It was unveiled on Wednesday in the five-year plan for state management under the new administration, which was inaugurated on May 10, according to the presidential Blue House.

During his five-year term, Moon planned to resume the economic cooperation with the DPRK, while pursuing a so-called "new economic roadmap in the Korean Peninsula" as part of growth engines of the economy.

The new roadmap referred to the creation of three economic belts throughout the peninsula, including the energy belt in the East Sea, the logistics belt in the West Sea and the tourism belt inside the demilitarized zone (DMZ) that divides the two Koreas.

In accordance with improved inter-Korean ties, the South Korean government will consider the normalization of the Kaesong Industrial Complex and the resumption of Mount Kumgang tours, the five-year plan showed.

The inter-Korean factory park in the DPRK's border town of Kaesong was closed down under the Park Geun-hye government following Pyongyang's fourth nuclear test in January last year.

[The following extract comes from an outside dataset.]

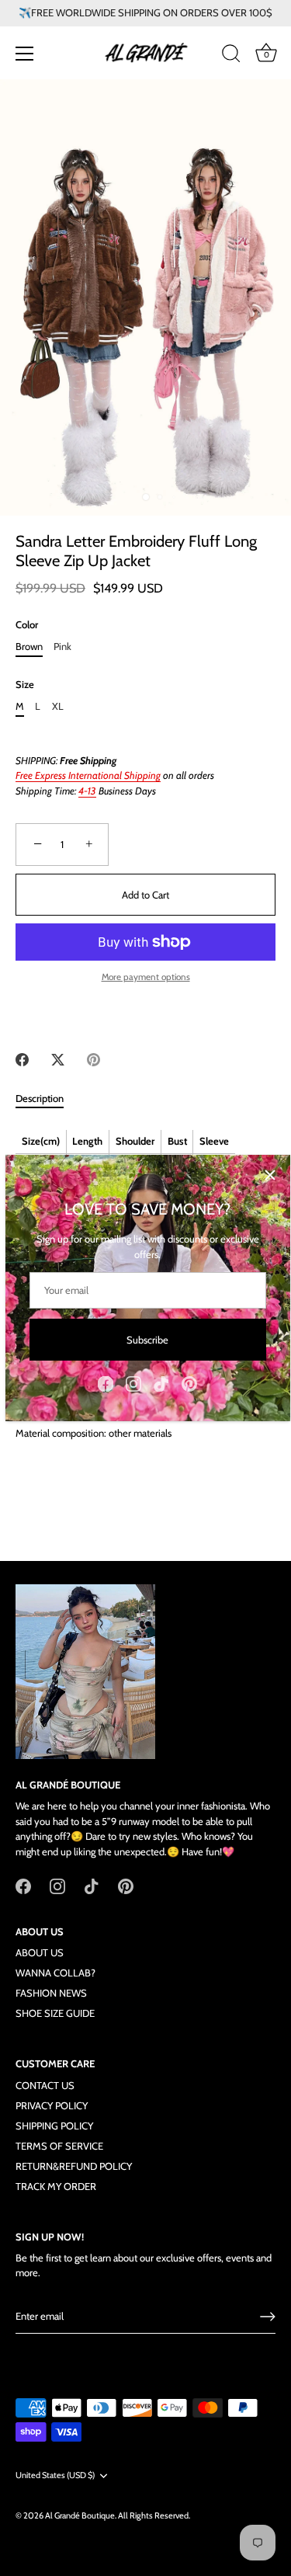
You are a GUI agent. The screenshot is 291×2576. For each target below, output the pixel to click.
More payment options (146, 977)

Tours to the DPRK's scenic resort of Mount Kumgang, launched in 1998, was suspended in July 2008 when a South Korean female tourist was shot dead by a DPRK soldier after allegedly venturing into an off-limit area.

To resolve pending issues between the two Koreas, South Korea planned to restore communication channels with the DPRK while resuming inter-Korean talks, including those about military and humanitarian affairs as well as sports and cultural exchanges and economic cooperation.

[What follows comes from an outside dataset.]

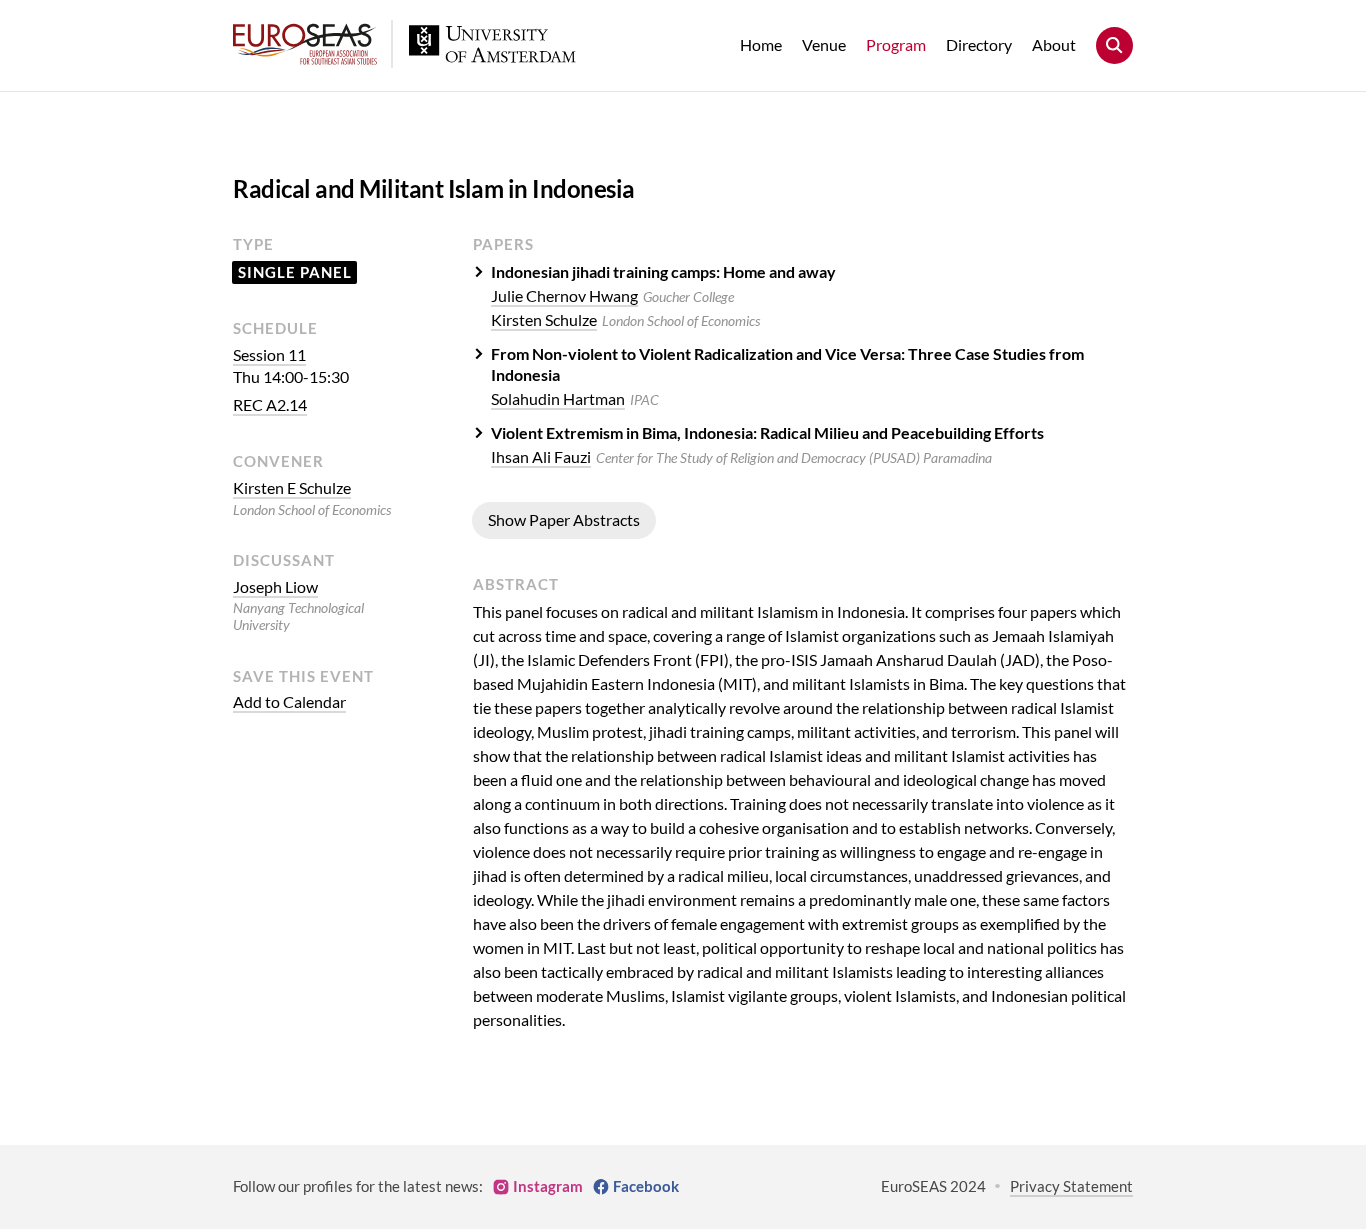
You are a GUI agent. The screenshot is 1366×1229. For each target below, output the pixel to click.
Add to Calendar (289, 701)
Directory (979, 44)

The Moon government will push for a new "basic agreement" with the DPRK while respecting existing inter-Korean agreements, and will seek to legalize the new agreement by getting approval in the National Assembly and support in the UN General Assembly.

The push for the new agreement would be made through bi-partisan cooperation when right conditions are created, according to the five-year plan.

On Monday, Seoul offered to Pyongyang for holding talks about the reunion event as well as about military affairs, but the DPRK had yet to respond to the dialogue overtures.